Similar to SelectionDAG which negates an SDValue:

fold (fsub (fmul x, y), z) -> (fma x, y, (fneg z))
DAG.getNode(PreferredFusedOpcode, SL, VT, XY.getOperand(0),
            XY.getOperand(1), DAG.getNode(ISD::FNEG, SL, VT, Z));
matejam updated this revision to Diff 349856.Jun 4 2021, 7:10 AM

Typos and refactoring.

matejam updated this revision to Diff 375873.Sep 29 2021, 7:05 AM

Use m_MInstr instead of m_Reg in matching patterns (mi_match).
A few minor bug fixes.
Formatting and refactoring.

matejam updated this revision to Diff 376206.Sep 30 2021, 7:09 AM

Use applyBuildFn instead of writing my own apply.

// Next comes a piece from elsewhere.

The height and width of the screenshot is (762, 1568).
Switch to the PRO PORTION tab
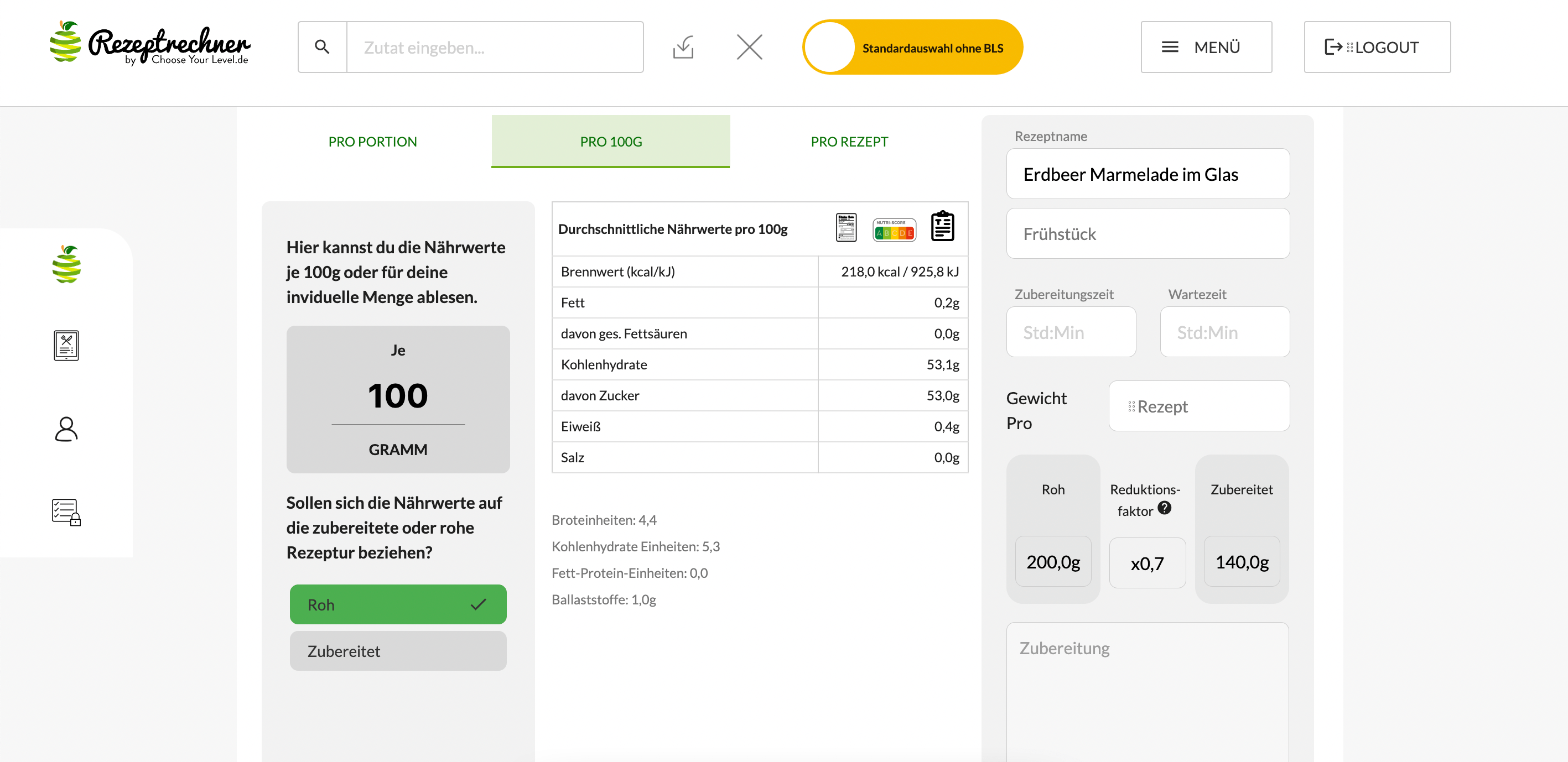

mbrkusanin added inline comments.Sep 30 2021, 9:02 AM
llvm/lib/CodeGen/GlobalISel/CombinerHelper.cpp
4687–4691

Rename Src3 to NegZ so it matches the comment above.
Use B not Builder.

4700–4704

Rename Src1 to NegY so it matches the comment above.
Use B not Builder.

matejam updated this revision to Diff 376520.Oct 1 2021, 7:23 AM

Changes in tests.

clang-format for CombinerHelper.cpp

llvm/test/CodeGen/AMDGPU/GlobalISel/combine-fma-sub-mul.ll
203

%a and %z should be swapped here, otherwise this is the same test as the one above.

Also combiner fails for this test for -mcpu=gfx900 --denormal-fp-math=preserve-sign.

Same for test above (test_half_sub_mul). It produces correct result only because fsub is replaced by fadd + fneg in legalizer and then is probably matched by one of other combiners that start from fadd.

680

Same here, swap %a and %z.

matejam updated this revision to Diff 384763.Nov 4 2021, 8:27 AM
matejam marked 2 inline comments as done.

Minor changes in tests.

This revision is now accepted and ready to land.Nov 17 2021, 9:58 AM
matejam updated this revision to Diff 390331.Nov 29 2021, 6:20 AM

Added missing comments and an FMA combiner group in table gen.

This revision was landed with ongoing or failed builds.Nov 29 2021, 7:28 AM
This revision was automatically updated to reflect the committed changes.